Approximately 3.5 million years ago, glacial ice began to form over the Arctic Ocean and on the northern parts of North America and Eurasia. Surprisingly, a major contributing factor to this event was a geological change that occurred half a world away. The Central American Isthmus, which today makes up most of Panama and Costa Rica, rose out of the ocean at approximately this time, formed by undersea volcanoes. The new dry-land isthmus blocked the warm ocean currents that had been flowing east-to-west from the Atlantic to the Pacific for more than 100 million years, diverting them into the Gulf of Mexico and ultimately into the western Atlantic Gulf Stream. The strengthened Gulf Stream carried more warm, moist air with it into the northern Atlantic, which caused increased snowfall in high latitudes, leading to accelerating cooling. These changes in ocean circulation throughout the Caribbean and Gulf of Mexico also affected nutrient supplies in the coastal ocean, which may have contributed to an increase in the extinction of marine animals (including everything from mollusks and corals to whales and dugongs) during the late Pliocene.

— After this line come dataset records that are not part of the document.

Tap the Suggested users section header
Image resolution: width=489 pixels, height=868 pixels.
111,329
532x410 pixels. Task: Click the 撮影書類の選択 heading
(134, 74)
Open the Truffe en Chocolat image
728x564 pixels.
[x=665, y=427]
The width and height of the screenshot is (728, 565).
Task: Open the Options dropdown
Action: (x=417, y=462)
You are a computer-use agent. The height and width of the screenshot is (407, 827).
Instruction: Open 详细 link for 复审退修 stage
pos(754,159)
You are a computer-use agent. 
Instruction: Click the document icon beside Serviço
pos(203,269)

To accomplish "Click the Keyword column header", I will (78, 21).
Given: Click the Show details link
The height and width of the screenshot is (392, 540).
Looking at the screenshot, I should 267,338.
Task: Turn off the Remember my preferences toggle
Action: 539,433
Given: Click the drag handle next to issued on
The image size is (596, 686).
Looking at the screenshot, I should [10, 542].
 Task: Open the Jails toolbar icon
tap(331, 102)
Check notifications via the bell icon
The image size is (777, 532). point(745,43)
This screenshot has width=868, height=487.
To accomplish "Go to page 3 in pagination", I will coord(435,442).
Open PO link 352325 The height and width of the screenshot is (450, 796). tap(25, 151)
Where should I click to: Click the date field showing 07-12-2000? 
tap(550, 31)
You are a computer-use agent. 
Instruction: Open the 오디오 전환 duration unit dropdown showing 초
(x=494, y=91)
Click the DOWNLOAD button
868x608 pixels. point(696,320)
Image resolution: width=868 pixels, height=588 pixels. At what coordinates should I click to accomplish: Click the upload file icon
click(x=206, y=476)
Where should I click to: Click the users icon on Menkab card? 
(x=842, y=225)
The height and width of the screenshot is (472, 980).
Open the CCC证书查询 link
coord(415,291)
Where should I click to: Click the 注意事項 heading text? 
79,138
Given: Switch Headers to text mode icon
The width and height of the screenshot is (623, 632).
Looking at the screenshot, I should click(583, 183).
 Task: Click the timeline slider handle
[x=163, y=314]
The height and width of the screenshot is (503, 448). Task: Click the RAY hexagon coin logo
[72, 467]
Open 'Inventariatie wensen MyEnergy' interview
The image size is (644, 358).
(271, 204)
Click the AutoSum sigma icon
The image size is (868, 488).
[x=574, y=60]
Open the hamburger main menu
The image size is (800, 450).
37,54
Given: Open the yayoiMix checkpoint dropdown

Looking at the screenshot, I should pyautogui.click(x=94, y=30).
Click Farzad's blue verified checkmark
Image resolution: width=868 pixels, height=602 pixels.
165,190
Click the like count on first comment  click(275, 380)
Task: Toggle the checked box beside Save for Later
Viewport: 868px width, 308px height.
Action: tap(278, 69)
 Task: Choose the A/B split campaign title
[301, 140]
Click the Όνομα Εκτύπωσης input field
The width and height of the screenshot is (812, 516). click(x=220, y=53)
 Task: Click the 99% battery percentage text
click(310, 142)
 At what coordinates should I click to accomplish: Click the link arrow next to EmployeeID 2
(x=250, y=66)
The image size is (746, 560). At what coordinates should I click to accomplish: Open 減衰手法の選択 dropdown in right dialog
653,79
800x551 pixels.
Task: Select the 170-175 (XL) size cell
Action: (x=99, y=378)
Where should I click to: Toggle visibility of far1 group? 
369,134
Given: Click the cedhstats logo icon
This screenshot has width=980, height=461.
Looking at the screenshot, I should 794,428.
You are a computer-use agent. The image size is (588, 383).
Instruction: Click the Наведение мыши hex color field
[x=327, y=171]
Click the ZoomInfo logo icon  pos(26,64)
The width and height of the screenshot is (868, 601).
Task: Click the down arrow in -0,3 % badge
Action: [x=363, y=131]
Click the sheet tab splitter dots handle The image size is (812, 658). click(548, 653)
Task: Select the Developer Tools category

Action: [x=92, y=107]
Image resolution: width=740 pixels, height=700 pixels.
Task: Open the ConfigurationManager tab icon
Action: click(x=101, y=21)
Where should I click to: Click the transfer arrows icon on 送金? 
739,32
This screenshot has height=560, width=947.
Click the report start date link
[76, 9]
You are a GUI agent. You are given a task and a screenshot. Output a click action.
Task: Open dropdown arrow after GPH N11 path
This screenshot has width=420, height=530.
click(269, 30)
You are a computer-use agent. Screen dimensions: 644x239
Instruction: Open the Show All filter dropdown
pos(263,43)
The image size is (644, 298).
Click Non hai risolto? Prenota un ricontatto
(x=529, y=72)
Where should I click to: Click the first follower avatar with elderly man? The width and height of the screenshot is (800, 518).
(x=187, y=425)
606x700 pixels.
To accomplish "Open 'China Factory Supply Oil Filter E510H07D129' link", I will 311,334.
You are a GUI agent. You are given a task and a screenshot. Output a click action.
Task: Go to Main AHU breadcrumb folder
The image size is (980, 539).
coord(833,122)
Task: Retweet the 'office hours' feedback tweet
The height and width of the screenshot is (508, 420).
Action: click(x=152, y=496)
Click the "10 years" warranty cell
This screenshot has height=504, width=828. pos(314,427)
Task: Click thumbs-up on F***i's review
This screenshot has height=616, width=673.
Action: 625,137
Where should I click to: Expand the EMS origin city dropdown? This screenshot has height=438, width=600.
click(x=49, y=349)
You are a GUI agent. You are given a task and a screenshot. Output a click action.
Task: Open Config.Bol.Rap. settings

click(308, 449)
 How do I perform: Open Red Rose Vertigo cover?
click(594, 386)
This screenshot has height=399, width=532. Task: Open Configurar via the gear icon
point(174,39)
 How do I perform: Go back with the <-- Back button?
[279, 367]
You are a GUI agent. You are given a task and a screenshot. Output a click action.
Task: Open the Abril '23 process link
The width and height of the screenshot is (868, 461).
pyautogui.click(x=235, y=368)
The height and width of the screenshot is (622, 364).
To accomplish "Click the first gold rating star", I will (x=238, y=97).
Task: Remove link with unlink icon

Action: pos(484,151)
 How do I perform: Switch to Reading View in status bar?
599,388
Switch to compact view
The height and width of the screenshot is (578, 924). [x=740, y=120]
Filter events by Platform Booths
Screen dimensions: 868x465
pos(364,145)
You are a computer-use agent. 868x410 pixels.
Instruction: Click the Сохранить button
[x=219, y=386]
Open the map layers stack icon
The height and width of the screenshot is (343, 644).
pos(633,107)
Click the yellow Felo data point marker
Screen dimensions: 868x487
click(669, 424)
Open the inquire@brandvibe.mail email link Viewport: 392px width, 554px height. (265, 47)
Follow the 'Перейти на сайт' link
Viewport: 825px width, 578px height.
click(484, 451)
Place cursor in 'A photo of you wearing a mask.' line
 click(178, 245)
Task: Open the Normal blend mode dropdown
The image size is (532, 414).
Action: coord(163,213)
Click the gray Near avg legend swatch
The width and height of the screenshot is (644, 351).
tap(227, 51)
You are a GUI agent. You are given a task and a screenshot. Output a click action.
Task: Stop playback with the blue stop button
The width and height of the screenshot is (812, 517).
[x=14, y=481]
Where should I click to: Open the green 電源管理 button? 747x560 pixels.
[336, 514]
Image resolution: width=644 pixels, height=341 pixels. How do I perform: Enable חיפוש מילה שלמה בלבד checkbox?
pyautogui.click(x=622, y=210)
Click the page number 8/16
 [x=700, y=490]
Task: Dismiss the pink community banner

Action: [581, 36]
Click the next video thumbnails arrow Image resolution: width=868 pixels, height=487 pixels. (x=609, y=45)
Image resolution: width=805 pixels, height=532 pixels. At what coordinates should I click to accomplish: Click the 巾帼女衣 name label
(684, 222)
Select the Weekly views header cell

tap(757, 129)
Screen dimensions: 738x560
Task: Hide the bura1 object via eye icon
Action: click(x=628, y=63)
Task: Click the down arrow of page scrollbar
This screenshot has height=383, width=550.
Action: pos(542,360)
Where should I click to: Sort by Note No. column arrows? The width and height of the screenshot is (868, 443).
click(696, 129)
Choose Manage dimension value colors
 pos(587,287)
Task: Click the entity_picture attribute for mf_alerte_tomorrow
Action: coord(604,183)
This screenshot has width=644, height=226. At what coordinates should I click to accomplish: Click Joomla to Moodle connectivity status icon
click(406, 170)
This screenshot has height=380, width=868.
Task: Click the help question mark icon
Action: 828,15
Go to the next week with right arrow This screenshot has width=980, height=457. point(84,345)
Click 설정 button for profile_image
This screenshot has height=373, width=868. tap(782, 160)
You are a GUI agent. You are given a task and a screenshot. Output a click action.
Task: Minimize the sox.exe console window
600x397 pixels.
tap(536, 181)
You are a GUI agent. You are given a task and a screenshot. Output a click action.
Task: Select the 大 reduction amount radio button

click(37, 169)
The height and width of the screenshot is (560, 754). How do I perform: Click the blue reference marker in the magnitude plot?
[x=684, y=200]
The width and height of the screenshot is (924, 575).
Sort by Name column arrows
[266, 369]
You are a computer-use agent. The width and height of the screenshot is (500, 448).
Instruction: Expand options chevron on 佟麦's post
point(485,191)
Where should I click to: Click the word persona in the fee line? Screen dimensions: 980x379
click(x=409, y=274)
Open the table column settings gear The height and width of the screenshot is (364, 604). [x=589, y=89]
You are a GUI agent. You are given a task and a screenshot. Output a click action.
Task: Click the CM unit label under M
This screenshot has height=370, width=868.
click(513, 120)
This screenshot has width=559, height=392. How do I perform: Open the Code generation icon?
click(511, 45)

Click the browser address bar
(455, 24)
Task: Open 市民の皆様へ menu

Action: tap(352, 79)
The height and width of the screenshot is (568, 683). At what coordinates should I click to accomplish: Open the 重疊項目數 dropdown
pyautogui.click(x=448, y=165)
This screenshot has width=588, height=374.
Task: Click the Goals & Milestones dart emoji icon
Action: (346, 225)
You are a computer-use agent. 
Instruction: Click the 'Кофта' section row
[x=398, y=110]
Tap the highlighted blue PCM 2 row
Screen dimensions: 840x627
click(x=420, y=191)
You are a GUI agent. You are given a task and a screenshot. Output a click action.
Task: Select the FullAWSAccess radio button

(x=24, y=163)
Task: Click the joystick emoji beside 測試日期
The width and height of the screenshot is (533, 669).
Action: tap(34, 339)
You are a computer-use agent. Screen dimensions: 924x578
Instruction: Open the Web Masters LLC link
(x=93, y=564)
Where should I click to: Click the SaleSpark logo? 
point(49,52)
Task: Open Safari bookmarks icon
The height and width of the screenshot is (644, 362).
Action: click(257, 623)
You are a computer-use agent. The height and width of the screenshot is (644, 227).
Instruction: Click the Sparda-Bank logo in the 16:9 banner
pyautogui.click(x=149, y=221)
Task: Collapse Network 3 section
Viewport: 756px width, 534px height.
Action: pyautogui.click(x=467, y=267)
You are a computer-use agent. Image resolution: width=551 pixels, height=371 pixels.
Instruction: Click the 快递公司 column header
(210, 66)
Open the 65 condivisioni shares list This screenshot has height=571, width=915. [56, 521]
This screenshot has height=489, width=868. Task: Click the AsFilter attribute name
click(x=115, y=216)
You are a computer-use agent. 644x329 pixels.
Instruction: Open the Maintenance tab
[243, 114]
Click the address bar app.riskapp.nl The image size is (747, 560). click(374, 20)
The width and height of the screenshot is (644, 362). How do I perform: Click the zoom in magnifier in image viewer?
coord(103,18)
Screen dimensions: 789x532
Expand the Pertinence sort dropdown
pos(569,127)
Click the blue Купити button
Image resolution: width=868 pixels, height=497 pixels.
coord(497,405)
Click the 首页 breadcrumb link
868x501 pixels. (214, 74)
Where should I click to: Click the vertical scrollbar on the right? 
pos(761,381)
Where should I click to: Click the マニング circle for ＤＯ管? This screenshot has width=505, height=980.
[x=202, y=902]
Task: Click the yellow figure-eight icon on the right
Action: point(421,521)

Eventually, a sheet of sea ice formed over the Arctic, and ice sheets spread over northern Asia, Europe, and North America, signaling the start of the most recent ice age. Since a mere 800,000 years ago, a type of equilibrium has been reached between warming and cooling, with the ice caps growing and retreating primarily due to the influence of astronomical forces (i.e., the combined gravitational effects of the Earth, Sun, moon, and planets). The large ice sheets in the Northern Hemisphere did not extend into the Southwest, even at their largest. However, large glaciers were found at higher elevations, and temperatures were cool. Fossil mammals adapted to colder temperatures are found in the Pleistocene of Colorado. In southern New Mexico, Pleistocene fossil mammals are found that now live at higher elevations in the mountains of northern New Mexico, indicating cooler temperatures and more available moisture in the area during the late Pleistocene. Large lakes formed in low areas, and the Southwest’s most striking ice age feature was Lake Bonneville—a massive pluvial lake that covered much of Utah (Figure 8.8). Its remnant exists today as the Great Salt Lake. The last glacial advance of the modern ice age peaked some 18,000 years ago, and today nearly all the glaciers in the Southwest are gone, while the climate is now in an arid state.